A conversa como regulador dos sistemas sociais

 

 

 

 

 

 

 

 

 

 

Segundo Niklas Luhmann as família são sistemas simbólicos autoreguladores formados e mantidos a partir de conversas:

Um sistema familiar pode ser definido como uma rede de conversas que exibe circularidades inerentes. Os resultados de conversas dão origem a mais conversas, de modo que se formam laços de realimentação auto-amplificadores. O fechamento da rede resulta num sistema compartilhado de crenças, de explicações e de valores — um contexto de significados — continuamente sustentado por mais conversas.

Os atos comunicativos da rede de conversas incluem a “autoprodução” dos papéis por cujo intermédio os vários membros da família são definidos e da fronteira do sistema da família. Uma vez que todos esses processos ocorrem no domínio social simbólico, a fronteira não pode ser uma fronteira física. É uma fronteira de expectativas, de confidencias, de lealdade, e assim por diante. Tanto os papéis familiares como as fronteiras são continuamente mantidos e renegociados pela rede autopoiética de conversas.

Achei muito bom esse texto, pois trás à consciência que o nosso papel na família,  mas eu diria também em redes de amigos e qualquer rede social mais ampla, é definida pelo que falamos e fazemos. Ou seja, os conceitos que expressamos por nossas ações e palavras auto produzem nossa posição no sistema. Assim, uma pessoa só é considerada dentro de um sistema, se ela se comportar de acordo com o que o sistema define ser interessante para o grupo. Qualquer ação que vai contra os ideais de convivência do grupo é tido como uma agressão. Deste modo, se uma pessoa for agressiva, tanto fisicamente como verbalmente, esta será de pouco em pouco excluída do grupo. Seguindo a mesma linha de pensamento, um membro do grupo pode não se identificar mais com as ações e ideologias do grupo e si afastar.

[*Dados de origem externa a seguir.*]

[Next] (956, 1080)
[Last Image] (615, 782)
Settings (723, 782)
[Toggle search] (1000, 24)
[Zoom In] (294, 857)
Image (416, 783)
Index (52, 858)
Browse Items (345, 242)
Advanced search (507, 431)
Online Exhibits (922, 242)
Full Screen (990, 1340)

O problema que a agressão tem um significado muito sutil e o seu conceito pode variar de pessoa a pessoa e de momento a momento. Por exemplo, com a mudança dos valores de uma pessoa, coisas que para ela antes eram normais de um momento ao outro podem si tornar agressivas, ou mesmo, a mesma coisa dependendo do contexto pode ou não ser agressiva.

Então o que seria uma agressão?

Pensei em qualquer coisa que fira qualquer um de nossos corpos ou o seu equilíbrio. No sentido que temos muitos níveis corporais, como por exemplo: o corpo material, mental, emocional, energético, moral (ou social)… Deste modo, uma pessoa pode nos bater e agredir fisicamente, pode nos xingar e agredir mentalmente, pode fazer ações que nos agridam emocionalmente, pode ser uma vampira energética e sugar nossa energia, pode nos denegrir socialmente agredindo nossa moralidade e posição social e, por fim, pode a partir de suas ações e palavra, mesmo não direcionadas expecificamente a nós, mas ao grupo, nos agredir ou desequilibrar.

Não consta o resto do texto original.